Document —

__________________________________________________

Subscription growth boosts Ping results
Ping Identity’s annual run rate increased by 19 percent in its Q2 2020, compared to a year earlier, with 92 percent of the company’s $59 million in total revenue coming from subscriptions.
The company also announced a dollar-based net retention rate of 111 percent. Adjusted EBITDA margin was 13 percent.
“The hybrid nature of our platform continues to differentiate Ping in the market as large enterprise customers seek flexibility, customization, and control of their identity infrastructure,” comments Ping Identity CFO Raj Dani. “As we start to normalize operations in this new environment, we look forward to leaning into investments that will expand our platform and address our massive market opportunity.”
For the third quarter, Ping expects total revenue between $54 million and $57 million, though the company declined to provide guidance for the full year.
Synaptics hits updated guidance
Synaptics has announced revenues of $277.6 million in the fourth quarter of its fiscal 2020 year, with GAAP gross margin on 43.9 percent and GAAP diluted earnings per share of $2.55. Net revenue for the year was $1.33 billion, right in line with recently-updated guidance from the company.
GAAP net income for the year was $118.8 million, or $3.41 per diluted share, and the company says 2020 was a record year for it in terms of both GAAP and non-GAAP earnings per diluted share.
“Synaptics delivered a strong finish to our fiscal year with fourth quarter revenues exceeding the mid-point of our guidance, gross margins at the high-end of our guidance, and continued improvement in our operational efficiency,” says Michael Hurlston, Synaptics’ president and CEO. “As we look into fiscal 2021, I am excited by the traction we have in our organic business as well as with the new opportunities that our recently closed acquisitions present.”
The company has cash and equivalents of $763.4 million at the end of the quarter.
Intellicheck revenues up 18 percent
Intellicheck announced second quarter revenues of just over $1.8 million, up 18 percent from the same quarter last year, as increasing fraud in digital channels boosts the understanding the company’s potential customers have of the importance of tools for card-not-present authentication.

__________________________________________________

Requests —
1. Name every company the earnings news reports results for.
2. Carry on writing the earnings news from its last sentence.
You won't need the listing that comes after this text.

Data —
__________________________________________________

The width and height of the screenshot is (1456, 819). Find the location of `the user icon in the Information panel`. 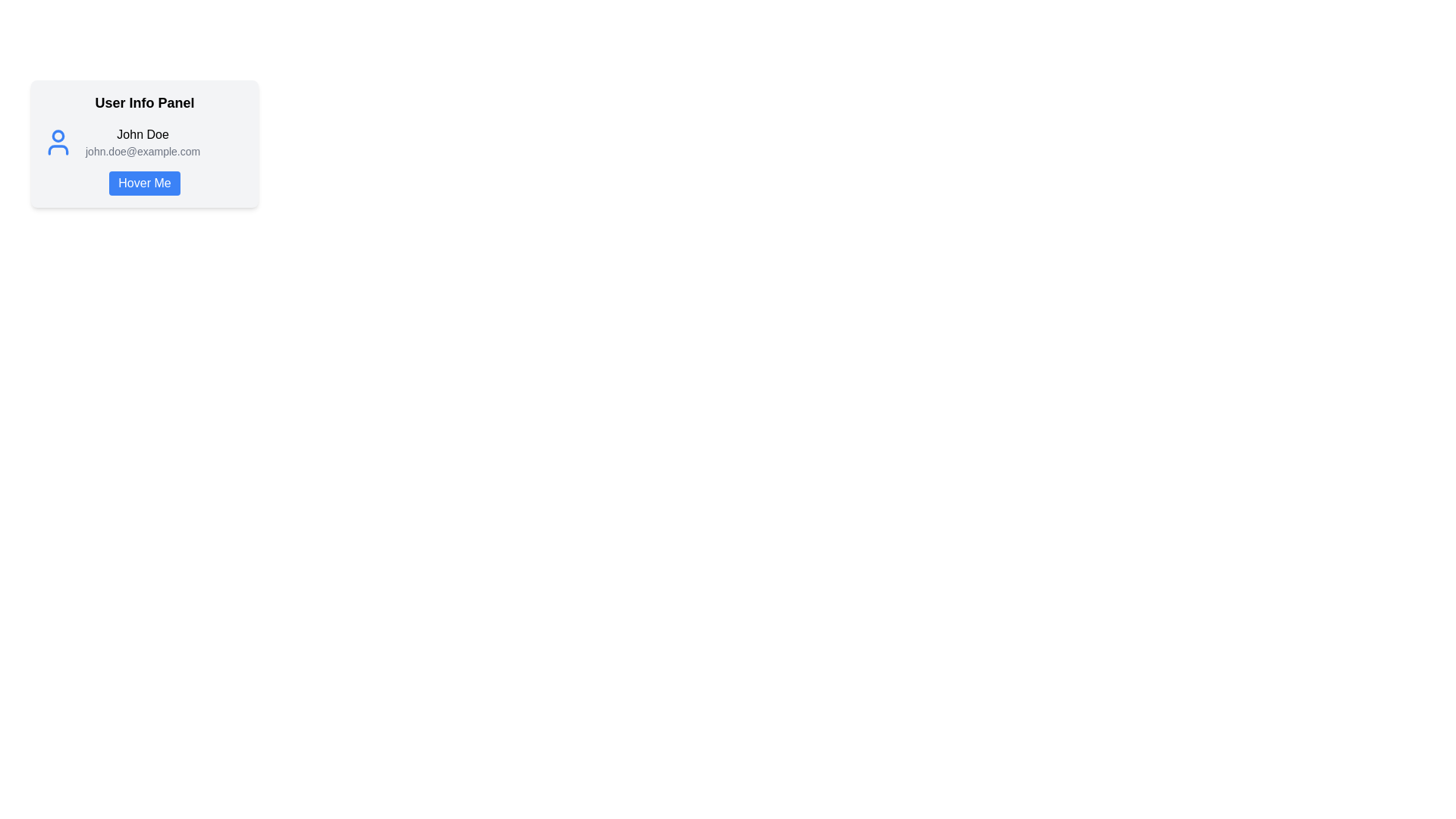

the user icon in the Information panel is located at coordinates (145, 143).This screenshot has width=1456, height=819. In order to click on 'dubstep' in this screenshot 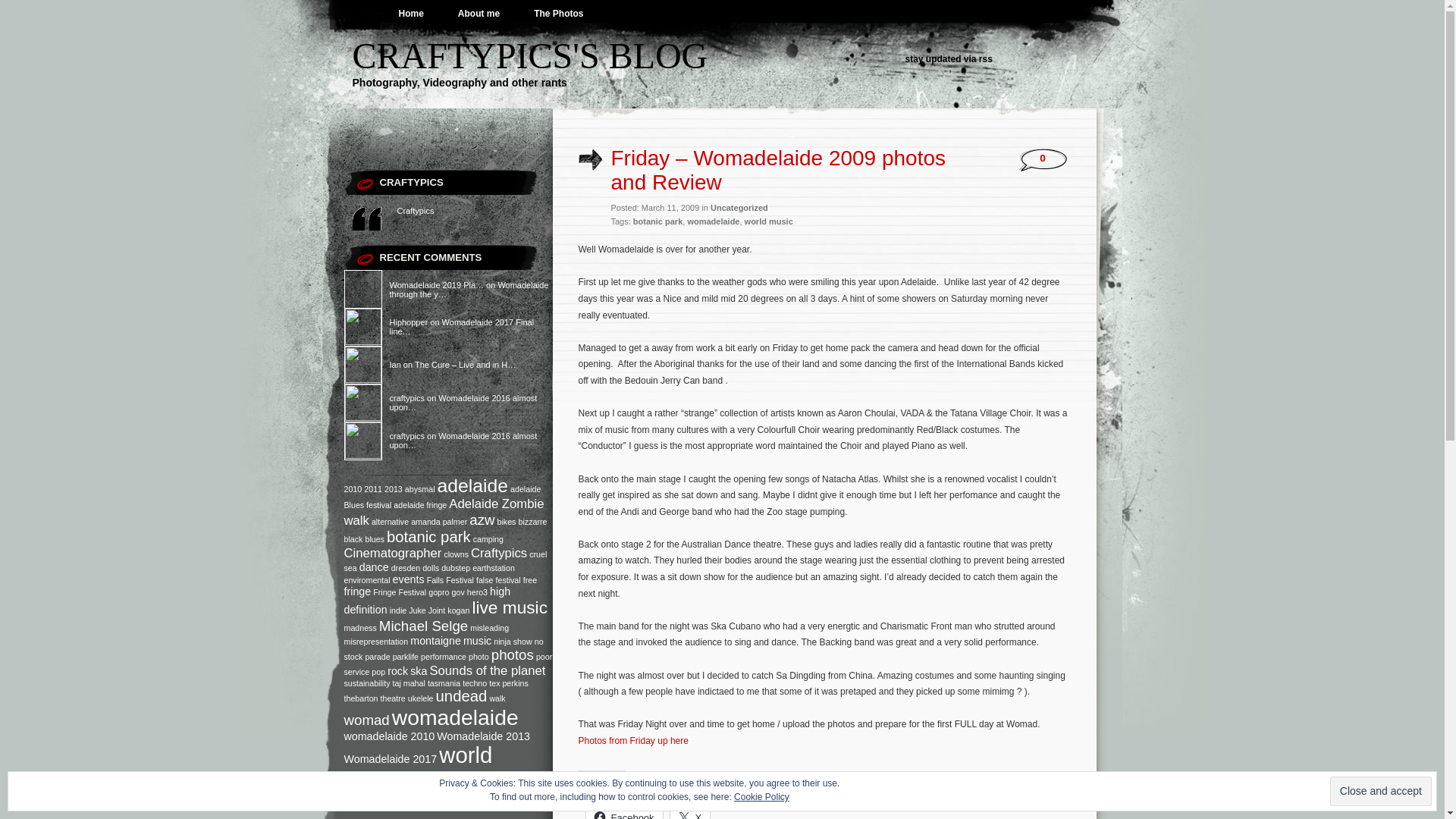, I will do `click(454, 567)`.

__________________________________________________

Written answers —
1. Ping Identity, Synaptics, Intellicheck

2.
SaaS revenue made up the vast majority of the company’s business, and drove an increase in gross profit from 85.9 percent in Q2 2019 to 88.6 percent. Net loss was $760,000, or $0.05 per diluted share, an improvement from a net loss of $874,000 or $0.06 in the equivalent period a year ago.
“What differentiates us from the growing field of competitors in facial recognition is the continuing value of our technology solutions,” comments Intellicheck CEO Bryan Lewis. “Many of our competitors also talk about facial recognition, but as our clients are realizing, facial recognition only has value when it includes the critical first step – determining if the government identification document is real. Without knowing with near certainty that it is authentic, facial recognition is useless. We believe that our solutions provide that near certainty. This reflects how we as a company continue to meet real-time needs with industry leading technology solutions that protect businesses and the customers they serve.”
The Canaccord Genuity 40th Annual Growth Conference was held this week, with Intellicheck and Patriot One representing the identity authentication and biometric security industries respectively. Each made presentations for institutional investors and analysts.